Retype every record that appears below, unchanged.

------------------------------------------------

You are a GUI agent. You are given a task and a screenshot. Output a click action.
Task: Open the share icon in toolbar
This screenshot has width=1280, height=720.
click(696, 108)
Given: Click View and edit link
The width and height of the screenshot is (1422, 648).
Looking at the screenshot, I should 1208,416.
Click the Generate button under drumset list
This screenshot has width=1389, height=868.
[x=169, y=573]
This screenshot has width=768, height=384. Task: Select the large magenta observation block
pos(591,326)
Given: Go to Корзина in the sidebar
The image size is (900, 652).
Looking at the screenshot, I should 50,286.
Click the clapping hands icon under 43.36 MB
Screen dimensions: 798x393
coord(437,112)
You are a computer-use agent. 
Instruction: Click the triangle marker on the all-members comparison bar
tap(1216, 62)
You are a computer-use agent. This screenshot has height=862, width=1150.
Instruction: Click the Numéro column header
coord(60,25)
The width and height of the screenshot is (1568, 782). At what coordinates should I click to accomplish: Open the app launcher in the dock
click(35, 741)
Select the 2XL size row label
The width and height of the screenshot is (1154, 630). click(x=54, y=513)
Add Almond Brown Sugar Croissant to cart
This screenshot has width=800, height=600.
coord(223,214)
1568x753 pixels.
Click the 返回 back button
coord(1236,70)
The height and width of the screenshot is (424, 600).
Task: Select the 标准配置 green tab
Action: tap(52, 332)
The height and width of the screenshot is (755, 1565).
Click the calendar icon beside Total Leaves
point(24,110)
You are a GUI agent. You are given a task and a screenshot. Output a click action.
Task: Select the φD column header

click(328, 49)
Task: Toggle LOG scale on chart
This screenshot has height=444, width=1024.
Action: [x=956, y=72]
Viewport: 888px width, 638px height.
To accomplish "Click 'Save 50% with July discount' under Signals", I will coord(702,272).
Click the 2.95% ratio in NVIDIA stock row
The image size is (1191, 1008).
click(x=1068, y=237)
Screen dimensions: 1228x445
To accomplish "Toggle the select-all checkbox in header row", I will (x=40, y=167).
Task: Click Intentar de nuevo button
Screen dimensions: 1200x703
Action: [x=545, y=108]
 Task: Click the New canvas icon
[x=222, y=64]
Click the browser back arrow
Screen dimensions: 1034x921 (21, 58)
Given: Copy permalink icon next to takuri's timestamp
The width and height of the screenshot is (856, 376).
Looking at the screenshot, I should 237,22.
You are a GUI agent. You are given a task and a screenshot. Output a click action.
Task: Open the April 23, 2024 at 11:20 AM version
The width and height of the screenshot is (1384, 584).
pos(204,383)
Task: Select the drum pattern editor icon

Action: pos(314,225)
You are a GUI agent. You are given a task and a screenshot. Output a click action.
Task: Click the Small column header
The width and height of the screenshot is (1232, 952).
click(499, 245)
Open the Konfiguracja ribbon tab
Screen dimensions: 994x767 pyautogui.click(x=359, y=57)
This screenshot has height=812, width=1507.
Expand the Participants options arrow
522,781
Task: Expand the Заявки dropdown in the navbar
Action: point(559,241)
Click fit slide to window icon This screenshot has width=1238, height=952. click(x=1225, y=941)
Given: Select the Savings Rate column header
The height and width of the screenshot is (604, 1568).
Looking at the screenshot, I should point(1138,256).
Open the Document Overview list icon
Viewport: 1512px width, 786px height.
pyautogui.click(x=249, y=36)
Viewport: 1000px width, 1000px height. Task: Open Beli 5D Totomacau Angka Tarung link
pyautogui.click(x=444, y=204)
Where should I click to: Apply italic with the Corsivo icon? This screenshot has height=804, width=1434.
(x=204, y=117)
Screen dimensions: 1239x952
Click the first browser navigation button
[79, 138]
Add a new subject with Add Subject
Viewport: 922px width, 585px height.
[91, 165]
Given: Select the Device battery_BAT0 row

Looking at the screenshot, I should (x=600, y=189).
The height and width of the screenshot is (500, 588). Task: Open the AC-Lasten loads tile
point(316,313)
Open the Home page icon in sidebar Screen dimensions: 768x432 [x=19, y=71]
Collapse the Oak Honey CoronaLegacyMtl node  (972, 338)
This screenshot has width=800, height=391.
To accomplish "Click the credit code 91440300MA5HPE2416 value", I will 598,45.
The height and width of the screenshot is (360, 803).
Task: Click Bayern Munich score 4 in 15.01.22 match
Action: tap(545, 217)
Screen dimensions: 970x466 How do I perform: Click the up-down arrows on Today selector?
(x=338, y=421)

------------------------------------------------

■ **Written answer**:
You are a GUI agent. You are given a task and a screenshot. Output a click action.
Task: Open the share icon in toolbar
This screenshot has width=1280, height=720.
click(696, 108)
Given: Click View and edit link
The width and height of the screenshot is (1422, 648).
Looking at the screenshot, I should 1208,416.
Click the Generate button under drumset list
This screenshot has width=1389, height=868.
[x=169, y=573]
This screenshot has width=768, height=384. Task: Select the large magenta observation block
pos(591,326)
Given: Go to Корзина in the sidebar
The image size is (900, 652).
Looking at the screenshot, I should 50,286.
Click the clapping hands icon under 43.36 MB
Screen dimensions: 798x393
coord(437,112)
You are a computer-use agent. 
Instruction: Click the triangle marker on the all-members comparison bar
tap(1216, 62)
You are a computer-use agent. This screenshot has height=862, width=1150.
Instruction: Click the Numéro column header
coord(60,25)
The width and height of the screenshot is (1568, 782). At what coordinates should I click to accomplish: Open the app launcher in the dock
click(35, 741)
Select the 2XL size row label
The width and height of the screenshot is (1154, 630). click(x=54, y=513)
Add Almond Brown Sugar Croissant to cart
This screenshot has width=800, height=600.
coord(223,214)
1568x753 pixels.
Click the 返回 back button
coord(1236,70)
The height and width of the screenshot is (424, 600).
Task: Select the 标准配置 green tab
Action: tap(52, 332)
The height and width of the screenshot is (755, 1565).
Click the calendar icon beside Total Leaves
point(24,110)
You are a GUI agent. You are given a task and a screenshot. Output a click action.
Task: Select the φD column header

click(328, 49)
Task: Toggle LOG scale on chart
This screenshot has height=444, width=1024.
Action: [x=956, y=72]
Viewport: 888px width, 638px height.
To accomplish "Click 'Save 50% with July discount' under Signals", I will coord(702,272).
Click the 2.95% ratio in NVIDIA stock row
The image size is (1191, 1008).
click(x=1068, y=237)
Screen dimensions: 1228x445
To accomplish "Toggle the select-all checkbox in header row", I will (x=40, y=167).
Task: Click Intentar de nuevo button
Screen dimensions: 1200x703
Action: [x=545, y=108]
 Task: Click the New canvas icon
[x=222, y=64]
Click the browser back arrow
Screen dimensions: 1034x921 (21, 58)
Given: Copy permalink icon next to takuri's timestamp
The width and height of the screenshot is (856, 376).
Looking at the screenshot, I should 237,22.
You are a GUI agent. You are given a task and a screenshot. Output a click action.
Task: Open the April 23, 2024 at 11:20 AM version
The width and height of the screenshot is (1384, 584).
pos(204,383)
Task: Select the drum pattern editor icon

Action: pos(314,225)
You are a GUI agent. You are given a task and a screenshot. Output a click action.
Task: Click the Small column header
The width and height of the screenshot is (1232, 952).
click(499, 245)
Open the Konfiguracja ribbon tab
Screen dimensions: 994x767 pyautogui.click(x=359, y=57)
This screenshot has height=812, width=1507.
Expand the Participants options arrow
522,781
Task: Expand the Заявки dropdown in the navbar
Action: point(559,241)
Click fit slide to window icon This screenshot has width=1238, height=952. click(x=1225, y=941)
Given: Select the Savings Rate column header
The height and width of the screenshot is (604, 1568).
Looking at the screenshot, I should point(1138,256).
Open the Document Overview list icon
Viewport: 1512px width, 786px height.
pyautogui.click(x=249, y=36)
Viewport: 1000px width, 1000px height. Task: Open Beli 5D Totomacau Angka Tarung link
pyautogui.click(x=444, y=204)
Where should I click to: Apply italic with the Corsivo icon? This screenshot has height=804, width=1434.
(x=204, y=117)
Screen dimensions: 1239x952
Click the first browser navigation button
[79, 138]
Add a new subject with Add Subject
Viewport: 922px width, 585px height.
[91, 165]
Given: Select the Device battery_BAT0 row

Looking at the screenshot, I should (x=600, y=189).
The height and width of the screenshot is (500, 588). Task: Open the AC-Lasten loads tile
point(316,313)
Open the Home page icon in sidebar Screen dimensions: 768x432 [x=19, y=71]
Collapse the Oak Honey CoronaLegacyMtl node  (972, 338)
This screenshot has width=800, height=391.
To accomplish "Click the credit code 91440300MA5HPE2416 value", I will 598,45.
The height and width of the screenshot is (360, 803).
Task: Click Bayern Munich score 4 in 15.01.22 match
Action: tap(545, 217)
Screen dimensions: 970x466 How do I perform: Click the up-down arrows on Today selector?
(x=338, y=421)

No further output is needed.